## [Material for this exercise]
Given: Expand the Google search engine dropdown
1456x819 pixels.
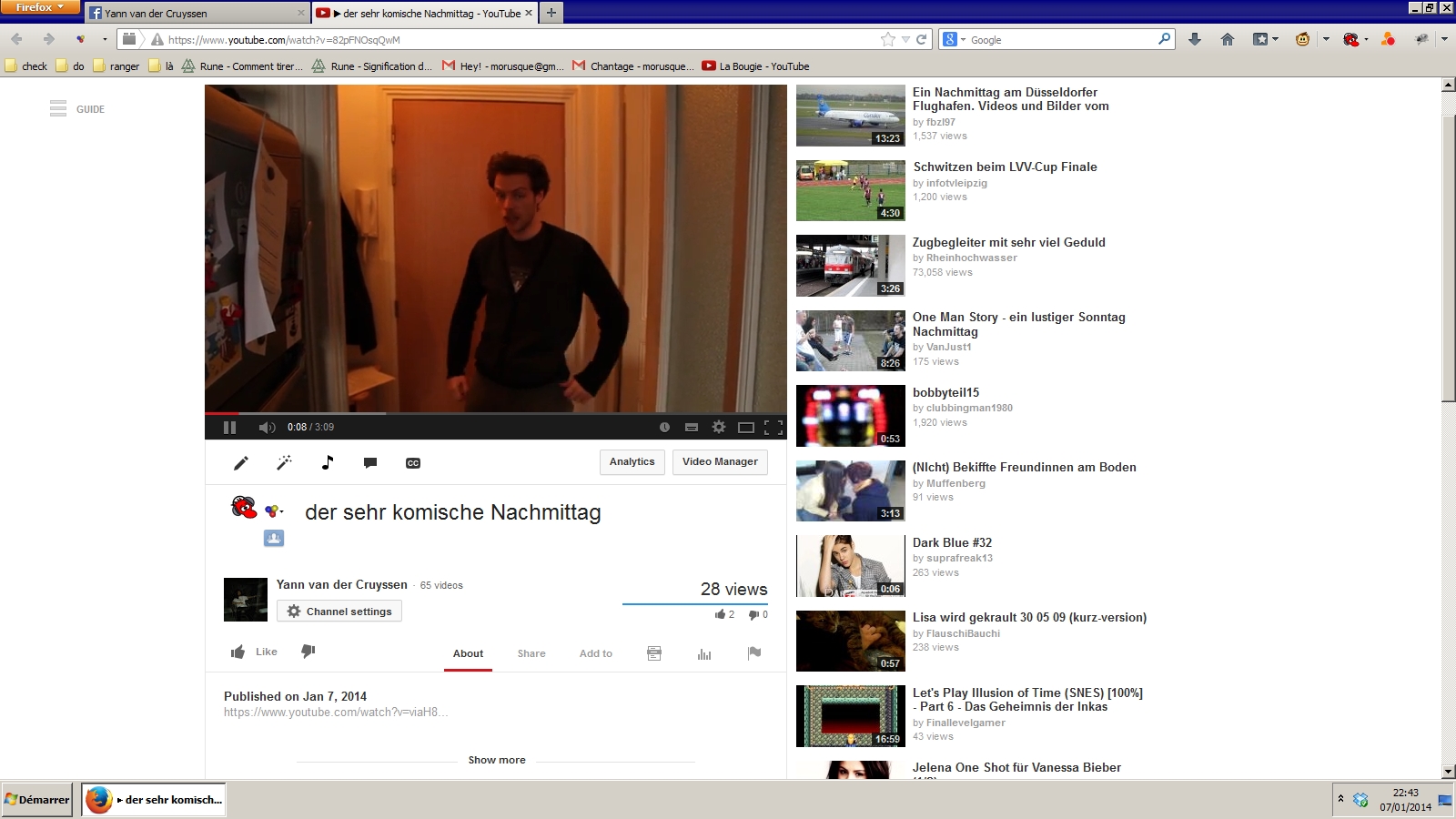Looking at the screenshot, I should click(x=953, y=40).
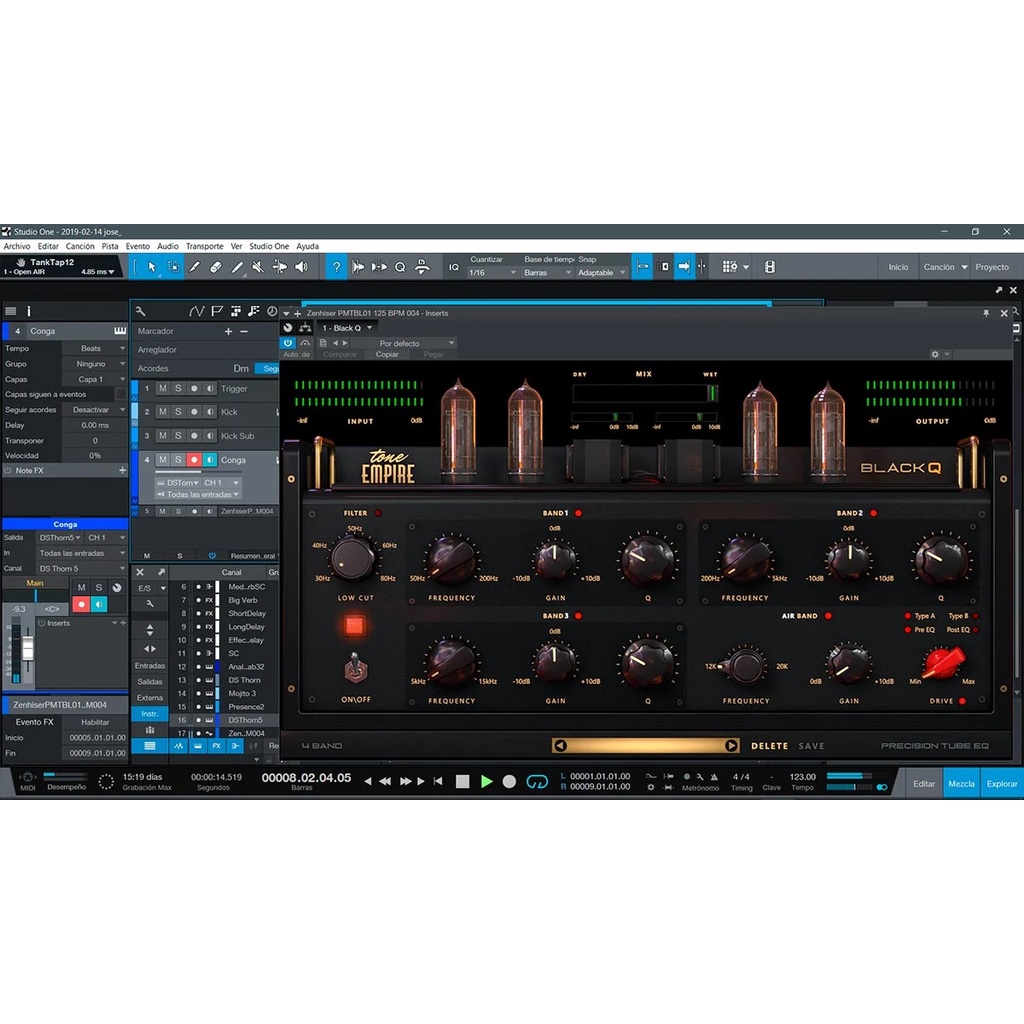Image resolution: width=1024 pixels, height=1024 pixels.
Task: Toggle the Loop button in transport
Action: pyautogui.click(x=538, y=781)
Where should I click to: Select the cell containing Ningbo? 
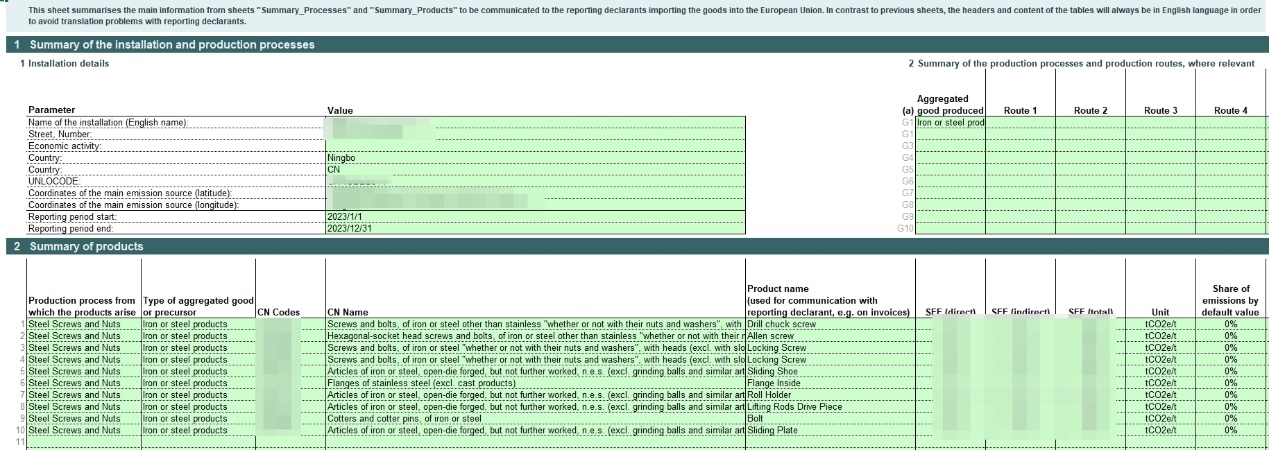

## [The task]
Return all of the material precisely as written. No picture belongs in it.

## [Task answer]
Given: Expand the Google search engine dropdown
1456x819 pixels.
Looking at the screenshot, I should click(x=953, y=40).
Image resolution: width=1024 pixels, height=1024 pixels.
Task: Toggle the Loop button in transport
Action: pyautogui.click(x=538, y=781)
Where should I click to: Select the cell containing Ningbo? 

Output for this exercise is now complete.